Listed entries:
[Start of section]

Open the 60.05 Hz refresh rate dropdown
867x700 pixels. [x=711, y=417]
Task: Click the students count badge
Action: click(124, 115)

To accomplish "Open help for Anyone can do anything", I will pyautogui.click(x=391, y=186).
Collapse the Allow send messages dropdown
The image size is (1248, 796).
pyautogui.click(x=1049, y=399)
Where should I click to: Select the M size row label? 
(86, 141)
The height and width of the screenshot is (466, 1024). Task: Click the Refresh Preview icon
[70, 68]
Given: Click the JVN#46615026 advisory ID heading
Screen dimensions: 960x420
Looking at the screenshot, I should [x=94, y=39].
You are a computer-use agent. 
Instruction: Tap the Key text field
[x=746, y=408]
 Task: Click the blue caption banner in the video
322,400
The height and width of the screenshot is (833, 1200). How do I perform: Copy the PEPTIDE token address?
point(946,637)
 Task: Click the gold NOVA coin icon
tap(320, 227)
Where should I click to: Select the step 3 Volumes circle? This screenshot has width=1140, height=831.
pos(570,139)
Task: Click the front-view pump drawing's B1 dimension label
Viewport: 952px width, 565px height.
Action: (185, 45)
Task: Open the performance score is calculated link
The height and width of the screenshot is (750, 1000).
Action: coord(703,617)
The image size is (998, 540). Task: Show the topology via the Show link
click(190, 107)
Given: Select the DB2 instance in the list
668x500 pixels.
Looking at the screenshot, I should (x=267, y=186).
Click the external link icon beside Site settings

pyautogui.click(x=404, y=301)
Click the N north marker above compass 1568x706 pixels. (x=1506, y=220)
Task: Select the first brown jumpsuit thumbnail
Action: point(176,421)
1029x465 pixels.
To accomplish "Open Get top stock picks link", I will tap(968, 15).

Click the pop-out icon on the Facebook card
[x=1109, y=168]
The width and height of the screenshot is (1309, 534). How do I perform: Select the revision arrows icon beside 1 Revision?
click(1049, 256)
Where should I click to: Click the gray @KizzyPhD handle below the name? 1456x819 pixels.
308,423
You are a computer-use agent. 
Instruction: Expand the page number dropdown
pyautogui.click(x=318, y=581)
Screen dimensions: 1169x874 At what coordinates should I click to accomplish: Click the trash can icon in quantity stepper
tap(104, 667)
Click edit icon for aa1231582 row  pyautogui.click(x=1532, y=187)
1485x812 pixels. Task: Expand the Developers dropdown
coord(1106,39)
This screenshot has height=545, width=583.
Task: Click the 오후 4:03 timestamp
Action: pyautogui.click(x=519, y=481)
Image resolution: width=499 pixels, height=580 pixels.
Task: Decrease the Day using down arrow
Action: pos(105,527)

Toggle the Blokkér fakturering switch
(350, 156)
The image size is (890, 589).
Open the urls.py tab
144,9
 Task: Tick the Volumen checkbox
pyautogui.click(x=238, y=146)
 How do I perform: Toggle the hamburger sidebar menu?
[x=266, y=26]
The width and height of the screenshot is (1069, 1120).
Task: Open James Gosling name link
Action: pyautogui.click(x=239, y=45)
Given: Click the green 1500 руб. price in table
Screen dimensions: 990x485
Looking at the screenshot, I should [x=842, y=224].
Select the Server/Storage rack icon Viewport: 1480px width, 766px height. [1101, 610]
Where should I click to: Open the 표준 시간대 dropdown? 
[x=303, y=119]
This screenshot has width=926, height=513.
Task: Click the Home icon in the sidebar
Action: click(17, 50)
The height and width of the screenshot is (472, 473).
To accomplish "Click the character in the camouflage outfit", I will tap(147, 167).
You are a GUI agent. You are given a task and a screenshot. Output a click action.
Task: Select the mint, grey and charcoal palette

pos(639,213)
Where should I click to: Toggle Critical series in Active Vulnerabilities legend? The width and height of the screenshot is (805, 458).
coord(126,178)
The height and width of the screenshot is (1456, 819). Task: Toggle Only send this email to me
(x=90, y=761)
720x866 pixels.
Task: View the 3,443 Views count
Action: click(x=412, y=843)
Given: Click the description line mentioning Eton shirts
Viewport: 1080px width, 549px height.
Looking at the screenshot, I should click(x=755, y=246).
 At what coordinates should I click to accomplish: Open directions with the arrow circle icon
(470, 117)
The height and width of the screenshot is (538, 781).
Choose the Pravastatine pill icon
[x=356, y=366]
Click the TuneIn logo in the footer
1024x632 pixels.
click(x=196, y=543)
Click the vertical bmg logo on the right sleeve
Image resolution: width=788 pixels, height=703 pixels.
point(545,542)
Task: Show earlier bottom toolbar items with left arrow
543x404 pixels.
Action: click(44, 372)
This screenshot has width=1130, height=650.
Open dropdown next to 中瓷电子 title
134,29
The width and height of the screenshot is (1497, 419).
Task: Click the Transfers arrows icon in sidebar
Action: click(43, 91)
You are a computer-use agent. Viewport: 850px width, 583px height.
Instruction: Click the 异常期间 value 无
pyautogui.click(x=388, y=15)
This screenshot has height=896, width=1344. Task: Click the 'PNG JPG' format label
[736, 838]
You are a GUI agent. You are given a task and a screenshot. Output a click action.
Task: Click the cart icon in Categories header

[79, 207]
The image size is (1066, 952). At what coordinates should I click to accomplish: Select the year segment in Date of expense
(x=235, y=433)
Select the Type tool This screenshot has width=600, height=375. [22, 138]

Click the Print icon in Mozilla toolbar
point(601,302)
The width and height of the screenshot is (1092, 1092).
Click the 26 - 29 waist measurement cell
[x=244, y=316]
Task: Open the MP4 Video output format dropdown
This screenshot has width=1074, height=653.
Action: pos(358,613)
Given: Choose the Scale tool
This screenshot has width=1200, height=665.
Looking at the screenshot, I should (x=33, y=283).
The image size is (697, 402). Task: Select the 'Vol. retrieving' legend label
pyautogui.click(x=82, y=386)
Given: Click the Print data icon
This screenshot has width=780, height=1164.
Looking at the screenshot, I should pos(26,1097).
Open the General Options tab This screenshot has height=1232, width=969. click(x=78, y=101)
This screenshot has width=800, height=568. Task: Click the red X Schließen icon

[End of section]

Task directions: In the listing above, find the line with "Where should I click to: Select the step" and the line with "Click edit icon". Output those two lines and every line between them, exactly as written.

Completed exercise:
Where should I click to: Select the step 3 Volumes circle? This screenshot has width=1140, height=831.
pos(570,139)
Task: Click the front-view pump drawing's B1 dimension label
Viewport: 952px width, 565px height.
Action: (185, 45)
Task: Open the performance score is calculated link
The height and width of the screenshot is (750, 1000).
Action: coord(703,617)
The image size is (998, 540). Task: Show the topology via the Show link
click(190, 107)
Given: Select the DB2 instance in the list
668x500 pixels.
Looking at the screenshot, I should (x=267, y=186).
Click the external link icon beside Site settings

pyautogui.click(x=404, y=301)
Click the N north marker above compass 1568x706 pixels. (x=1506, y=220)
Task: Select the first brown jumpsuit thumbnail
Action: point(176,421)
1029x465 pixels.
To accomplish "Open Get top stock picks link", I will tap(968, 15).

Click the pop-out icon on the Facebook card
[x=1109, y=168]
The width and height of the screenshot is (1309, 534). How do I perform: Select the revision arrows icon beside 1 Revision?
click(1049, 256)
Where should I click to: Click the gray @KizzyPhD handle below the name? 1456x819 pixels.
308,423
You are a computer-use agent. 
Instruction: Expand the page number dropdown
pyautogui.click(x=318, y=581)
Screen dimensions: 1169x874 At what coordinates should I click to accomplish: Click the trash can icon in quantity stepper
tap(104, 667)
Click edit icon for aa1231582 row  pyautogui.click(x=1532, y=187)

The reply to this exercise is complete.